As Small as Humanly Possible
Microsure’s founding in 2016 was as a direct result of calls from surgeons for a technological solution to the challenges of microsurgery and supermicrosurgery. Sjaak Deckers explained:
They were operating at a scale that is as small as humanly possible and wanted a micromanipulator to shrink down their movements and remove their tremors.
Beyond the age of 50, surgeons can develop a tremor and so after years of training they can end up with just a short time to operate at a high level before their performance deteriorates.
They also wanted to be able to work in a more ergonomic position.”
An initial prototype was created; then a clinical version, MUSA-2, was built. This was the world’s first CE-certified microsurgical robot. Sjaak Deckers explained:
“Microsurgeons carried out over 50 procedures with MUSA-2, including breast reconstructions, lymphovenous anastomosis and nerve repairs.
We demonstrated the feasibility of the technology and the capability of the robot, then used the feedback to develop the MUSA-3.”
MUSA-3 consists of two robotic arms, each with six joints and suspended from a cart, which are controlled by joysticks that mimic the shape of surgical instruments. The encoders in the joysticks measure the movements of the surgeon, which are then translated into the movements of the robot arms.
On the end of each robot arm, there is a disposal adaptor into which the surgeon fits his own micro forceps, scissors and needle-holder, etc. He said:
“The surgeon is in control—when he or she looks through the digital or hybrid microscope, what they see on the 3D screen are just the tips of the two instruments. They don’t even notice their hands are no longer directly involved.
The system is very intuitive and easy to use—within less than three days of training all the surgeons who have worked with the robot feel very comfortable using it for their patients.”
Improved Clinical Outcomes
Because clinicians can use their own instruments, the MUSA-3 has low operating costs. Clinical trials begin next year with the hope of launching the system on the European market in 2025. Sjaak Deckers suggested:
“A typical hospital might have 10 microsurgeons, but only one or two can carry out supermicrosurgery. We want to make every microsurgeon into a top supermicrosurgeon—someone who can consistently and reliably complete sutures on very small structures.”
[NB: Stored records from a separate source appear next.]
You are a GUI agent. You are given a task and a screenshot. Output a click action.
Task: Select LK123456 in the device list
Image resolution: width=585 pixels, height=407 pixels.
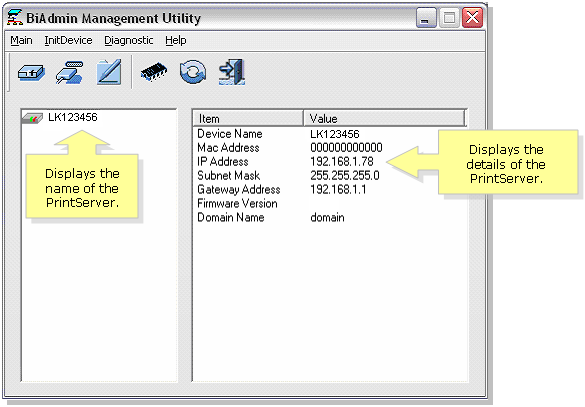pos(73,117)
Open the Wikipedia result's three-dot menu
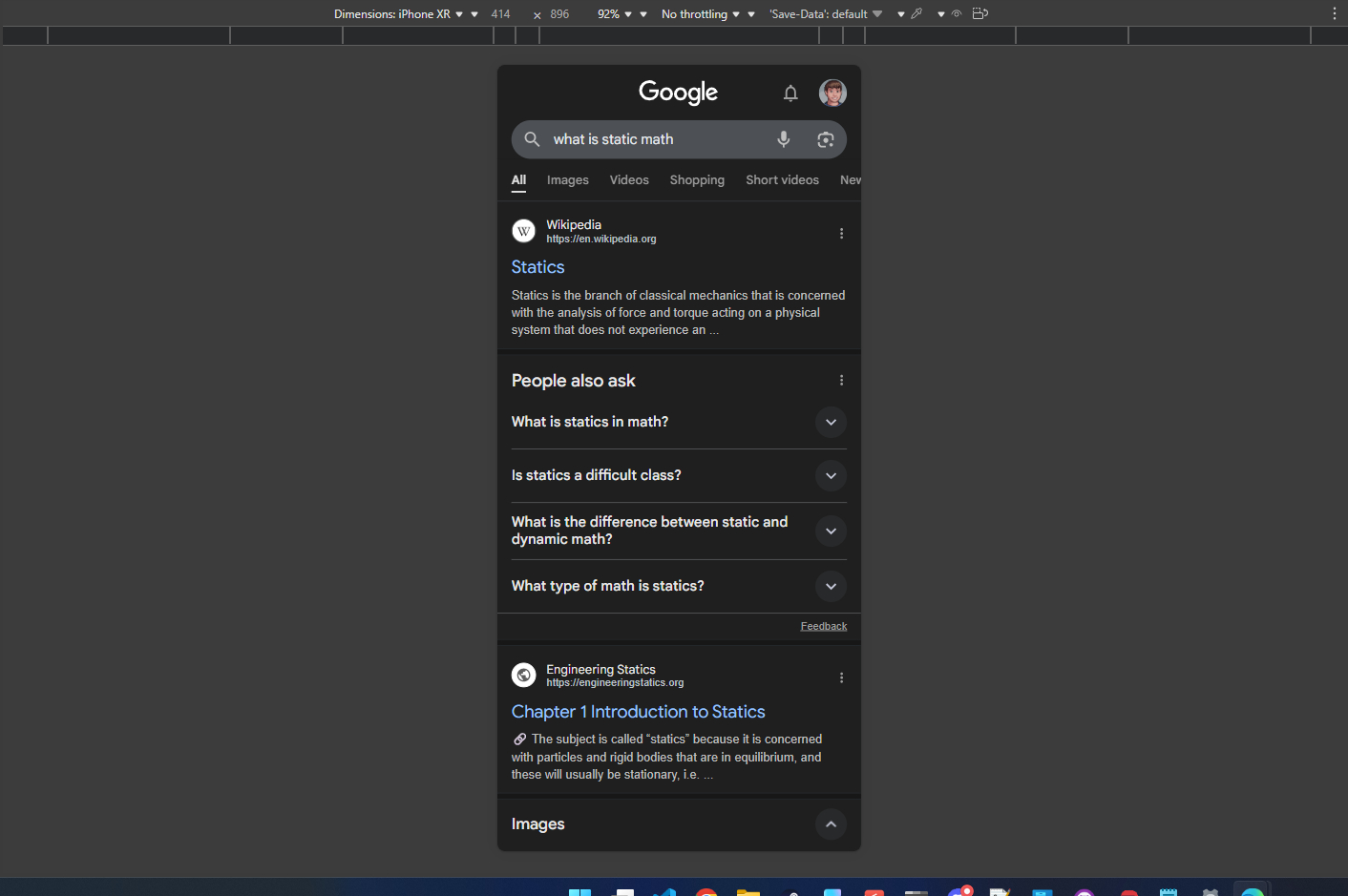Image resolution: width=1348 pixels, height=896 pixels. pos(841,233)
Microsurgeons currently work in various fields including reconstructive, hand and lymphatic surgery. In the future, it is also hoped they might operate within urology, neurosurgery and ophthalmology. He added:
“There is a general thought now that using smaller free flap structures is much better for the patient, with better clinical outcomes. And the hope is that with robots and supermicrosurgery we might also be able to carry out surgical procedures that are currently impossible.
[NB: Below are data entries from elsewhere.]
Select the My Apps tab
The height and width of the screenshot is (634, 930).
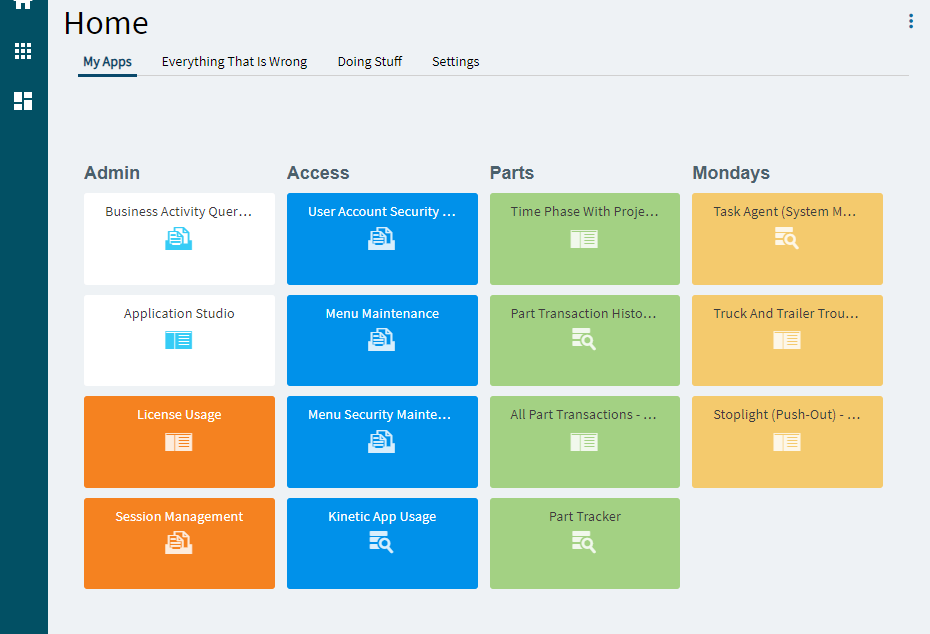[107, 62]
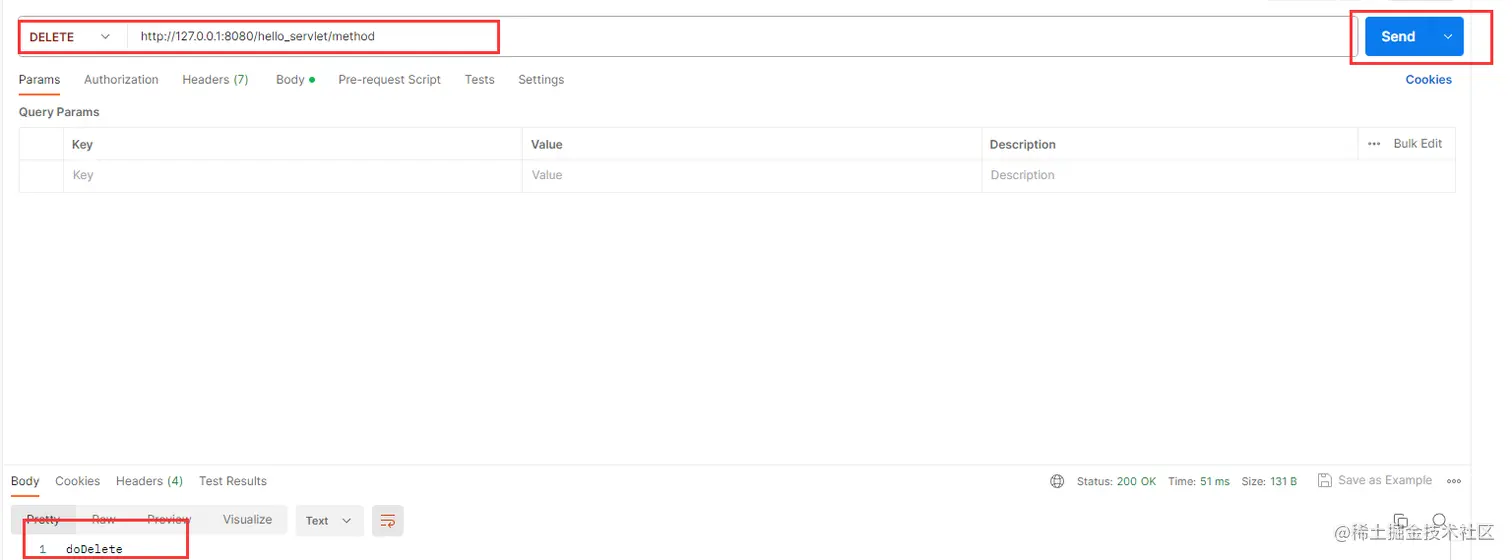Expand the Send button dropdown arrow
Image resolution: width=1512 pixels, height=560 pixels.
tap(1447, 36)

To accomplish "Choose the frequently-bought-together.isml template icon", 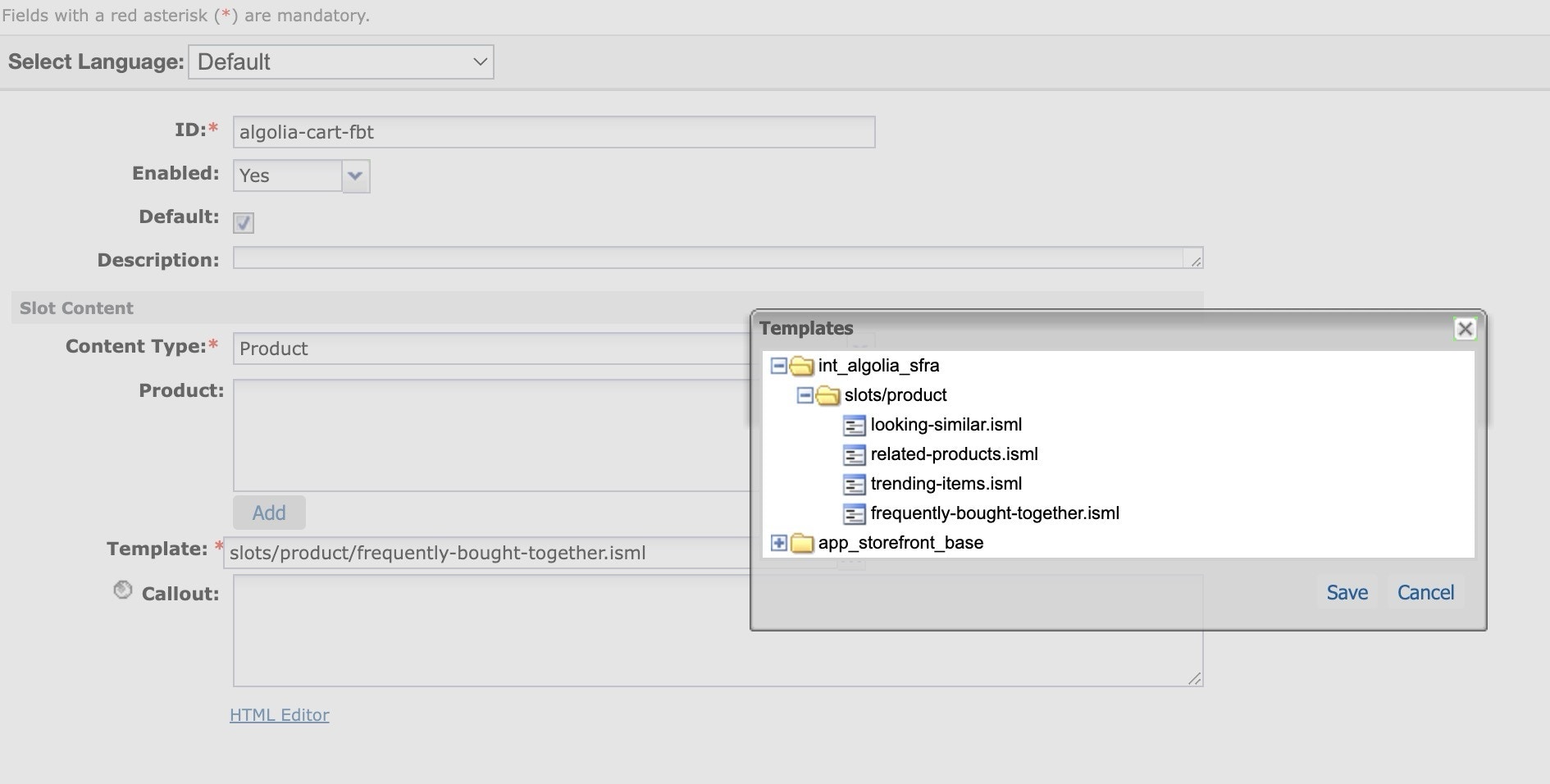I will [x=855, y=514].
For example, it was recently discovered that the brain may contain lymph vessels to clear fluids and there are some theories that these might have some impact on diseases like Alzheimer’s or Parkinson’s.
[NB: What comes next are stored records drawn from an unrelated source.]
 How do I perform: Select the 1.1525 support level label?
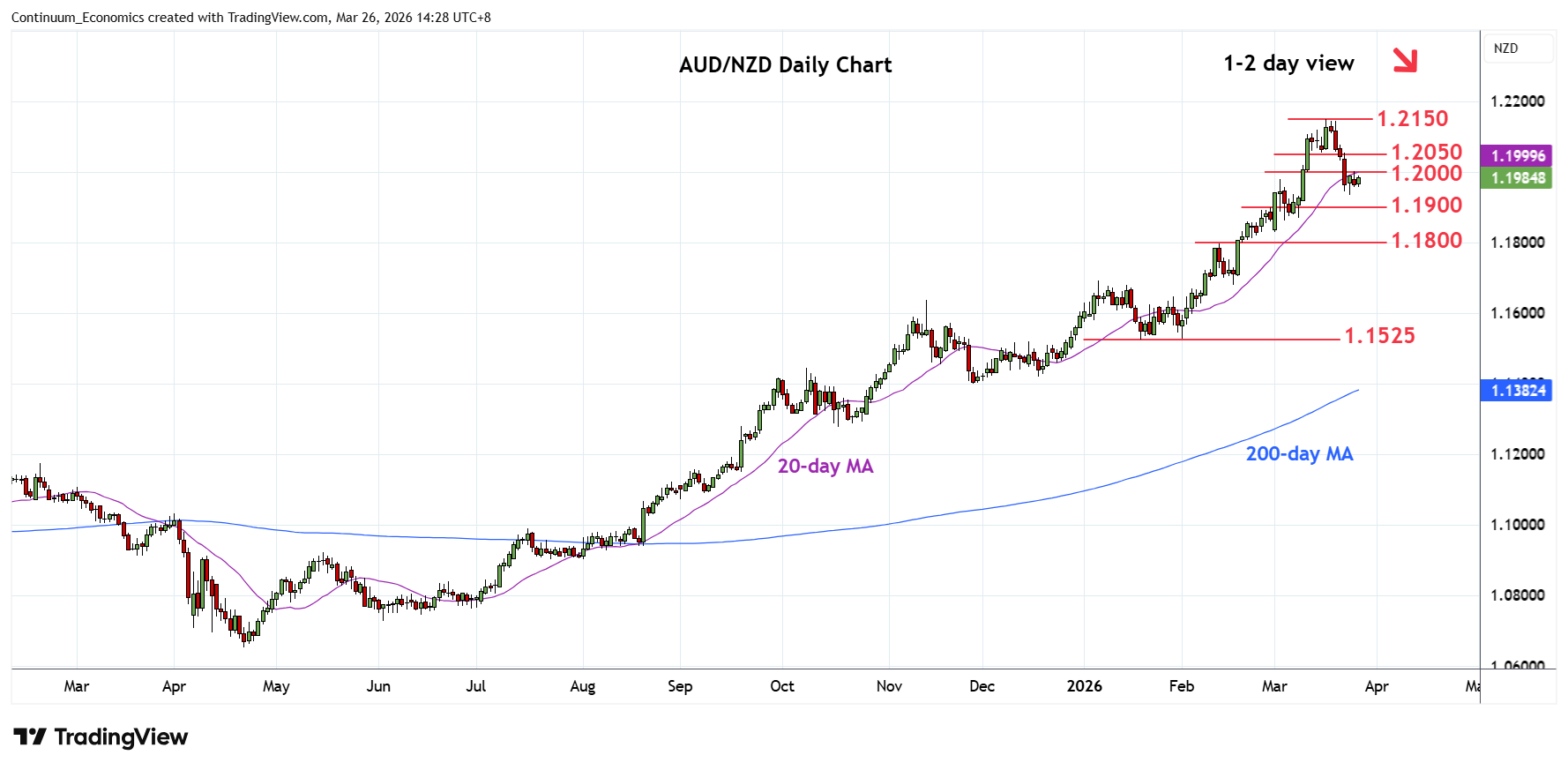(x=1379, y=336)
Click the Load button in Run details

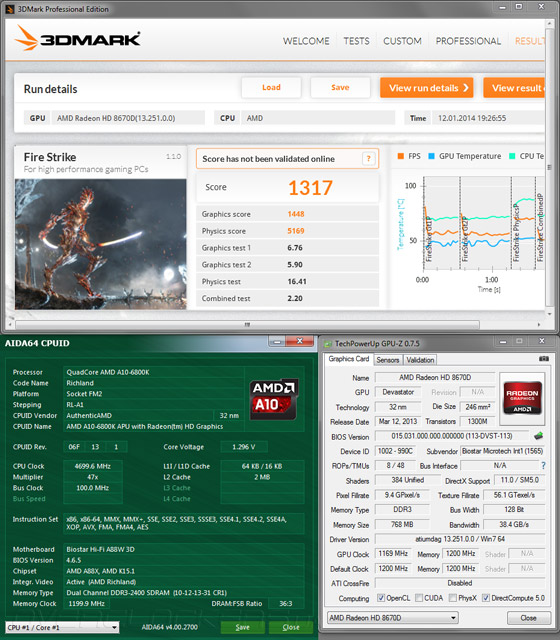[x=271, y=87]
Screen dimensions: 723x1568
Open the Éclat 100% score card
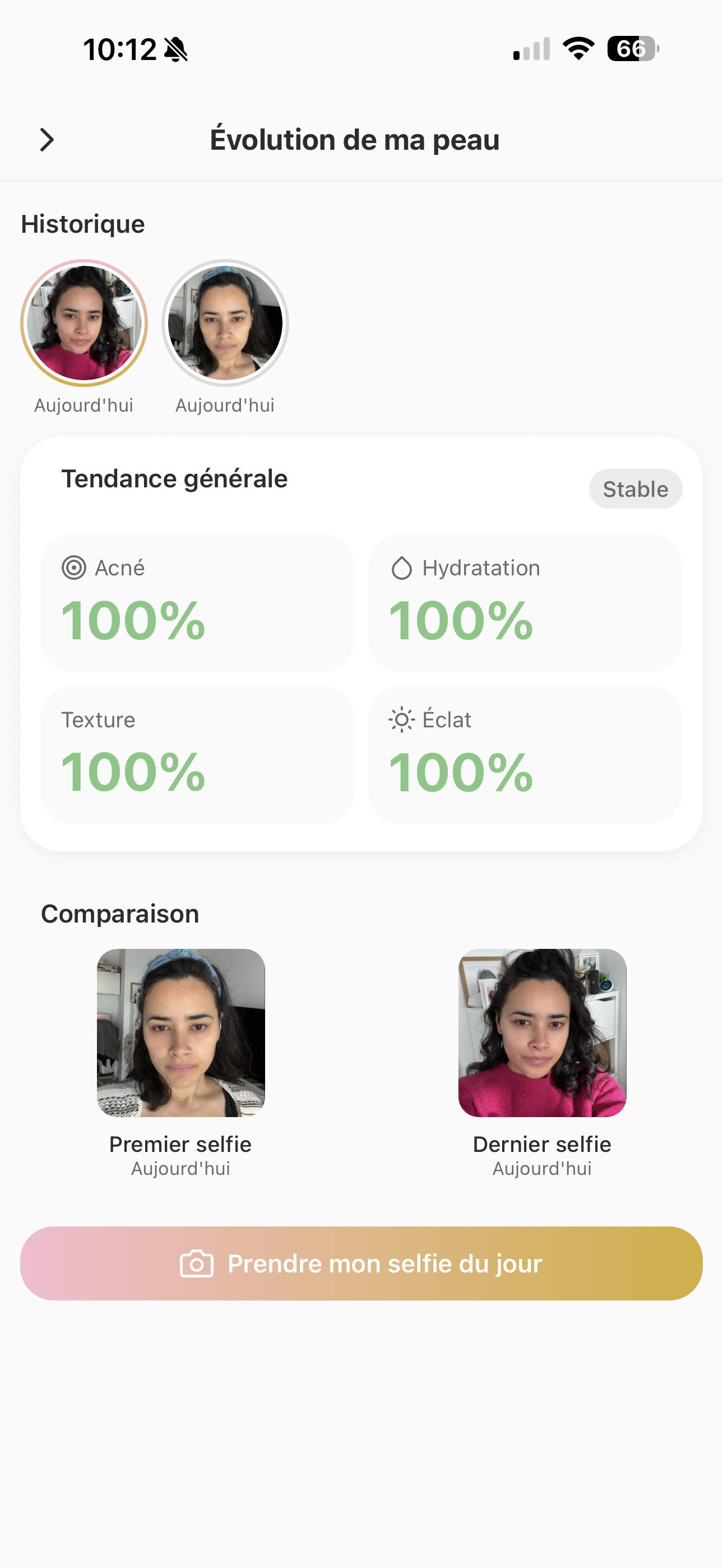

But brain lymphatic structures are 0.1mm to 0.2mm and it is impossible to work manually with them, so a robot is mandatory.
Right now, however, there are no robots on the market with that kind of precision.”
An Exciting Future
The other leading player in the field is Italy-based MMI, with its Symani System. Created to perform microsurgical anastomosis, suturing and ligation, on blood vessels, lymphatic ducts and nerves, it has also been used in a broad range of procedures.
Mark Toland, CEO, said:
“People with hard-to-treat conditions deserve options that can give them a better quality of life and we hope that by expanding access to microsurgical and supermicrosurgical procedures, we are able to drive that initiative forward.”
Microsure recently asked 100 microsurgeons across Europe, the USA and Asia about the use of microsurgery in their hospitals. The survey revealed that a typical hospital currently sees almost 400 procedures per year, but surgeons expect to see this figure increase by at least 70% in the next five years.
Sjaak Deckers said:
“We see an exciting future for microsurgery and supermicrosurgery. We already have more than 1,000 microsurgeons who have expressed interest in using MUSA-3. They realize like us that when their eyes need a microscope to see what they are doing, then their hands need a robot arm to perform.”